::: RECORDS FOR THIS EXERCISE
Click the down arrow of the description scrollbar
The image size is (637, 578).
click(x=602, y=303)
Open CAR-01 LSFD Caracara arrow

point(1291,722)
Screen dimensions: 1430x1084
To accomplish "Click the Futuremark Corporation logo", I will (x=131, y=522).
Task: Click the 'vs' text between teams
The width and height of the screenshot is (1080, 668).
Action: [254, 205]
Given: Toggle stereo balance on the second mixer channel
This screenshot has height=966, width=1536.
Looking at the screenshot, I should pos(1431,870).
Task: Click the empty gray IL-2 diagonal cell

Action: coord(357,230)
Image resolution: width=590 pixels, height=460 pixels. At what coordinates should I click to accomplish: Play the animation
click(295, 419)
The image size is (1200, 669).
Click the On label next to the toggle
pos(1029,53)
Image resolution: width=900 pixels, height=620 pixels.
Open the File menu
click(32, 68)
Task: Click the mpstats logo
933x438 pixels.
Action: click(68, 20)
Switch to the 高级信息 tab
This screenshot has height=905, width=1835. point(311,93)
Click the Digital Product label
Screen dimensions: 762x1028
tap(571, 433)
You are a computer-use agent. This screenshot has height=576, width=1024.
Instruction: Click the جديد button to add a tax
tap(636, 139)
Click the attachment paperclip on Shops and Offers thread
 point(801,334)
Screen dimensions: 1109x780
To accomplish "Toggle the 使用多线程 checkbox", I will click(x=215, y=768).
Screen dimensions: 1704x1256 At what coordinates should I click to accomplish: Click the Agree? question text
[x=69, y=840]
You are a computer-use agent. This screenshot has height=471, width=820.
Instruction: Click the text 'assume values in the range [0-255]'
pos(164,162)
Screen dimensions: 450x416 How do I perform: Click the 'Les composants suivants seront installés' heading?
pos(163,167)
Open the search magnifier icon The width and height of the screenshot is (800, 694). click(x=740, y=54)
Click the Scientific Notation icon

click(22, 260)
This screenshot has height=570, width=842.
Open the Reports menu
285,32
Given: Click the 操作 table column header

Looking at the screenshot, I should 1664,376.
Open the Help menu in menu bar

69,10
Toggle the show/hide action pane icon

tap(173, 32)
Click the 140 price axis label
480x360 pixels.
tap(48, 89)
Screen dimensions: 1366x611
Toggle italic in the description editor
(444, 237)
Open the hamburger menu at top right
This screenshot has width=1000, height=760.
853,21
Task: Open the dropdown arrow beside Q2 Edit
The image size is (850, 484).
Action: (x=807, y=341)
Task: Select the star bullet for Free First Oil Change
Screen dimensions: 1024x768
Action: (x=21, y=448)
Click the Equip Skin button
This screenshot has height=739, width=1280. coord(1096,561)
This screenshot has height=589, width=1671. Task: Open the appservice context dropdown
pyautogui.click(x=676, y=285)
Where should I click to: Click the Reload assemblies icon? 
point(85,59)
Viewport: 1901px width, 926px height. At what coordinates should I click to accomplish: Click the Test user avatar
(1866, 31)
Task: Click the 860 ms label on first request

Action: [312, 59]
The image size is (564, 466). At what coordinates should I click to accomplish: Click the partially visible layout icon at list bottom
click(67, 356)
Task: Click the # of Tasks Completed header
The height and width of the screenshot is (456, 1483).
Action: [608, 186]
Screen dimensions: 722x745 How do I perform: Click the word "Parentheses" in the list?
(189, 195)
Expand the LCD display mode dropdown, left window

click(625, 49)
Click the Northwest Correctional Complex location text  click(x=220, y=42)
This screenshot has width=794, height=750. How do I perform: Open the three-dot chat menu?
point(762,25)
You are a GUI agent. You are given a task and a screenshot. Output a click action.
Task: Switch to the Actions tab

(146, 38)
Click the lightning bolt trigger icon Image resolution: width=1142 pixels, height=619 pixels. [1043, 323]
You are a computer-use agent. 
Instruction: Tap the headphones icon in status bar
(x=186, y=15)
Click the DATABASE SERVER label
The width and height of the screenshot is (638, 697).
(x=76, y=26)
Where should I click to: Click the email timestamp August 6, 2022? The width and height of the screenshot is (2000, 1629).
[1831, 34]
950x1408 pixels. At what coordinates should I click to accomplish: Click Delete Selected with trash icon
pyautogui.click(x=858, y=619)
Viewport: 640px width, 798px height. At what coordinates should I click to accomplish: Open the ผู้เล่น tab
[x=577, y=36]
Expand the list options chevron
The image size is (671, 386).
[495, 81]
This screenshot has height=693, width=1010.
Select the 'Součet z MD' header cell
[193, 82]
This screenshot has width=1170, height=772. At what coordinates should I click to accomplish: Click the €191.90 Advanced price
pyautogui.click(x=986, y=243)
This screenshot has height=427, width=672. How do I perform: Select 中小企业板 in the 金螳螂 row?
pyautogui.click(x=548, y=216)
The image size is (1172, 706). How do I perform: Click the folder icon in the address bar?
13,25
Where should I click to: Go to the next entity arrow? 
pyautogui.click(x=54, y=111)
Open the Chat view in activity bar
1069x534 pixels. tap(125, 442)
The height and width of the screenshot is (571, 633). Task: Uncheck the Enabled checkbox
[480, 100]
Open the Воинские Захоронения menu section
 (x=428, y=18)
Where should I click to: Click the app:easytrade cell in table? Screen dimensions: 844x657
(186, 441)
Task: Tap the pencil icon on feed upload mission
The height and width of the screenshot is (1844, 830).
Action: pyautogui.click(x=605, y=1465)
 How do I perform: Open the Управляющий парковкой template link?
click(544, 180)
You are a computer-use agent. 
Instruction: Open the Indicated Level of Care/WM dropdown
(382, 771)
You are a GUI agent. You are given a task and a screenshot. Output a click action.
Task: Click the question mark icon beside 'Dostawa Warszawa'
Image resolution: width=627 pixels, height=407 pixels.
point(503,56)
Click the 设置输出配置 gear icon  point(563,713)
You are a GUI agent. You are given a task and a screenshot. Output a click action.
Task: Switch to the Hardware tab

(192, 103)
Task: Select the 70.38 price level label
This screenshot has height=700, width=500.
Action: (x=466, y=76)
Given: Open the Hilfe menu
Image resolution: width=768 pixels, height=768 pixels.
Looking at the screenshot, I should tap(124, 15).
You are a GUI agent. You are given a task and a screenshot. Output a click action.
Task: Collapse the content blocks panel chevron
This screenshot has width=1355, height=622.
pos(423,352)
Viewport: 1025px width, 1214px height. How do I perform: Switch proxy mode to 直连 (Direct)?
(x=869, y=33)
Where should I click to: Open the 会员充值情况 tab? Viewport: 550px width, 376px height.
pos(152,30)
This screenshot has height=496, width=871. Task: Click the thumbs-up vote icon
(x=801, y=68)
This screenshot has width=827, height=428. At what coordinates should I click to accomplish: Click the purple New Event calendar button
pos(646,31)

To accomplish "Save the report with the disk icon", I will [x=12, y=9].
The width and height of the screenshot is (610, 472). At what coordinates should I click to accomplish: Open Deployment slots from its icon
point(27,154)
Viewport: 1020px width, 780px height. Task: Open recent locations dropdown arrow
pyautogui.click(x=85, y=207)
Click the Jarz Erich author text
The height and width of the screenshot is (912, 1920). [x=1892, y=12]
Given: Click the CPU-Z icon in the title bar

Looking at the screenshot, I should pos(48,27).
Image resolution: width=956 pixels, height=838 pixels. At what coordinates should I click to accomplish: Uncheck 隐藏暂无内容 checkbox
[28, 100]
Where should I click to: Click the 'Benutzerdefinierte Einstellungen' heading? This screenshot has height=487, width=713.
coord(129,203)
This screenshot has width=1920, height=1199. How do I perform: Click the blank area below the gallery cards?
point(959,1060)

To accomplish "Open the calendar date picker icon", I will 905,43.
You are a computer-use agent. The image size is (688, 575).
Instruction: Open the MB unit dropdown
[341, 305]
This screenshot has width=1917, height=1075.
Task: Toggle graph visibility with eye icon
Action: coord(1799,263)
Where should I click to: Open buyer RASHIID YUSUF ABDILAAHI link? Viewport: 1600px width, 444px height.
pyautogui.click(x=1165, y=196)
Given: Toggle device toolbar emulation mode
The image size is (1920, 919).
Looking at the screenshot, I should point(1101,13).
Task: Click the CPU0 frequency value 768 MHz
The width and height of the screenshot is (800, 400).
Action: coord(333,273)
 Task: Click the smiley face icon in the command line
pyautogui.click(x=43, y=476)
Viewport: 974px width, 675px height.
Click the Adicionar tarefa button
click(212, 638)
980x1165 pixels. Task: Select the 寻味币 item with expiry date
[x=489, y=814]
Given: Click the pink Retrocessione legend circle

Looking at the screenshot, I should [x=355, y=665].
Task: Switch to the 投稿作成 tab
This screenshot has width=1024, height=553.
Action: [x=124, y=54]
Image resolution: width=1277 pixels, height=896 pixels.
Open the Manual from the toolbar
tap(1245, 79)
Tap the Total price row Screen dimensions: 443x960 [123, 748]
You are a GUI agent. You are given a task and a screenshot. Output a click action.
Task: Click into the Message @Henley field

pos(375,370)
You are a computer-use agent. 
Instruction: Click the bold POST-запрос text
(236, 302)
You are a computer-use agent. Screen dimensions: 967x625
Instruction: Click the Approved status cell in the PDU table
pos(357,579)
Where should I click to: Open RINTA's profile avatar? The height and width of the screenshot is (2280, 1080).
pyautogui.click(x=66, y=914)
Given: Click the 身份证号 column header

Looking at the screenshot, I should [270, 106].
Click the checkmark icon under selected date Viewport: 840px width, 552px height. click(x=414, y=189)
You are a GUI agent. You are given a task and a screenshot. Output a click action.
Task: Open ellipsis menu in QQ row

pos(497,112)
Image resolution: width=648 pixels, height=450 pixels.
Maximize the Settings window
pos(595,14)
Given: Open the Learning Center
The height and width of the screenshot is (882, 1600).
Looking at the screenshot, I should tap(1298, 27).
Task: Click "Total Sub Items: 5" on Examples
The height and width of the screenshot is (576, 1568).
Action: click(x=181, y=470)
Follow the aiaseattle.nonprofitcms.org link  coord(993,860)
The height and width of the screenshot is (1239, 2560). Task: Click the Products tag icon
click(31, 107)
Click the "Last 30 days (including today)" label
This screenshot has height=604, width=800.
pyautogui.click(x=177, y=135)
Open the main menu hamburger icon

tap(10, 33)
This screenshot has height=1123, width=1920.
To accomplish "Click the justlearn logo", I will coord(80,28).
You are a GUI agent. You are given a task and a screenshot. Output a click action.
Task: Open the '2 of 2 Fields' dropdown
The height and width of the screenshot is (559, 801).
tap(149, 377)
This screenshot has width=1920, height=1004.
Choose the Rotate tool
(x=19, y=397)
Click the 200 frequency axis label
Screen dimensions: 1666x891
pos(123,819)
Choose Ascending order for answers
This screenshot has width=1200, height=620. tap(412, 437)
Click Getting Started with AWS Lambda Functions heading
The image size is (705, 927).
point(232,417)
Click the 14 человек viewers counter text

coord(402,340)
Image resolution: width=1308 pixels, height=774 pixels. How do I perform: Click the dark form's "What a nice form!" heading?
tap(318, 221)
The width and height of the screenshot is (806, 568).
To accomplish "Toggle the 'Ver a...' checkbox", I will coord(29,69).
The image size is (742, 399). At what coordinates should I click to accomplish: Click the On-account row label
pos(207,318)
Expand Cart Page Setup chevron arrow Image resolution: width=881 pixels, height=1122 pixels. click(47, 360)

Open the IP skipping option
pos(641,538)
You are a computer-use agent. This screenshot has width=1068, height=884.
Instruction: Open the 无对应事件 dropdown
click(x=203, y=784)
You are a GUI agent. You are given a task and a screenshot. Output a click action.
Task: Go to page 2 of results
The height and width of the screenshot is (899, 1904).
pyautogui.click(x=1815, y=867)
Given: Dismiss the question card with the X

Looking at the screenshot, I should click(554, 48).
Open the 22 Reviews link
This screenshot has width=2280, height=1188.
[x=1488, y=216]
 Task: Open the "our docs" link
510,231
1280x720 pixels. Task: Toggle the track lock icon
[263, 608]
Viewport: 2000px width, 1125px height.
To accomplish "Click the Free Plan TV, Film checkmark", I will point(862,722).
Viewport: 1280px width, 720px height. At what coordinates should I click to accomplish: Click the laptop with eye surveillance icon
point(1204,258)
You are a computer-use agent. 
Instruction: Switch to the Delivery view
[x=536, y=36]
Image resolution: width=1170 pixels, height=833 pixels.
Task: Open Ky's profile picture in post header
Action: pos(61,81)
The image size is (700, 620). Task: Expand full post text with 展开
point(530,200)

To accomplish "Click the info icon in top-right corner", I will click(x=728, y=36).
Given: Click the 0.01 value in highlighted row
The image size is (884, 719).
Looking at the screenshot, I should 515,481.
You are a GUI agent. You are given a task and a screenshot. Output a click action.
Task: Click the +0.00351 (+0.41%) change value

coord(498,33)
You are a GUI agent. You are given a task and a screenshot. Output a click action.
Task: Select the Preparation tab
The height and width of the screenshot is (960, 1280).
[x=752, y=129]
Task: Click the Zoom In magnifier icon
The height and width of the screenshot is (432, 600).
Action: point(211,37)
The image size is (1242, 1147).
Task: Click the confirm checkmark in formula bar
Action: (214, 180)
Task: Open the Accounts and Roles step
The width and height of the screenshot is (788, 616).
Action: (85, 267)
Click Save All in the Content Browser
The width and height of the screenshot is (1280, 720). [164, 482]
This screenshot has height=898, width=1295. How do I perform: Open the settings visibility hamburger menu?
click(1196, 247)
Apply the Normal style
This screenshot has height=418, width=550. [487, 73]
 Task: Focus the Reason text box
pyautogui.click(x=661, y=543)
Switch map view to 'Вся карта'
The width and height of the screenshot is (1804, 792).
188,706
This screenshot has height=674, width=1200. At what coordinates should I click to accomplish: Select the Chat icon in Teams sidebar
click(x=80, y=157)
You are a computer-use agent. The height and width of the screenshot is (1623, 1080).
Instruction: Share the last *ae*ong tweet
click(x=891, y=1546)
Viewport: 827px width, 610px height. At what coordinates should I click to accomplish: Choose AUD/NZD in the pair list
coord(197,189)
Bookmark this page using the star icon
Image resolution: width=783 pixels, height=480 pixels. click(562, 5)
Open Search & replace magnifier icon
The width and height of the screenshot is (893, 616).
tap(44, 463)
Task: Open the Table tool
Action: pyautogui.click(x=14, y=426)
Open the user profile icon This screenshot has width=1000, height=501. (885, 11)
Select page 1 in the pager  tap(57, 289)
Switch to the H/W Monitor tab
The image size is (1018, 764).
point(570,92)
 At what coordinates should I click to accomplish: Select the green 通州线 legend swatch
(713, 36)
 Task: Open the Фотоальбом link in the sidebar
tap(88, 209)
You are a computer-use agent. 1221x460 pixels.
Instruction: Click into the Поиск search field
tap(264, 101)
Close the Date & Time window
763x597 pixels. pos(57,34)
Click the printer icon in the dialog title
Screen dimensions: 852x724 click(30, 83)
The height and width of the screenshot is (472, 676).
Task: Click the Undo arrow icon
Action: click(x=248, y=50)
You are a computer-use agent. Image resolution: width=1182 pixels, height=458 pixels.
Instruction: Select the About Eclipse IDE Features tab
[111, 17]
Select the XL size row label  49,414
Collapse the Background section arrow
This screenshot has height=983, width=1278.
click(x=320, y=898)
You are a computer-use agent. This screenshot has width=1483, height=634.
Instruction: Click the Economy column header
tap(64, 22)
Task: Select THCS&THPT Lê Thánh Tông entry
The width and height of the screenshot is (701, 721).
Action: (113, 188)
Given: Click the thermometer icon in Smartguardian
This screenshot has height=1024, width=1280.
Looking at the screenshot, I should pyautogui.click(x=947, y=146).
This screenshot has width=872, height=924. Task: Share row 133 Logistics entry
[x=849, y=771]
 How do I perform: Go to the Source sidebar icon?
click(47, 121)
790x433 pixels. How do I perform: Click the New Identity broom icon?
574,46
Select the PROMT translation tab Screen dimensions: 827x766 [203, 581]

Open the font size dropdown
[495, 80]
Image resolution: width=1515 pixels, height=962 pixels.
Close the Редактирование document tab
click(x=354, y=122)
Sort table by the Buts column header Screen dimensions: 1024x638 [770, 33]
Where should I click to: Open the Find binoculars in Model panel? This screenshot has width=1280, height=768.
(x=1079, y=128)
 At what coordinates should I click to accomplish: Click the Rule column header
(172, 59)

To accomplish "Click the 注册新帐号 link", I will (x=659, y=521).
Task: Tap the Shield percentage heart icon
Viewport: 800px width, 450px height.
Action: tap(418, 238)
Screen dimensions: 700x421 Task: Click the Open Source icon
::::::
#### ACTIVITY:
Look through the records and copy every line that has the word "logo".

#### COMPLETED EXERCISE:
To accomplish "Click the Futuremark Corporation logo", I will (x=131, y=522).
Task: Click the mpstats logo
To accomplish "Click the justlearn logo", I will coord(80,28).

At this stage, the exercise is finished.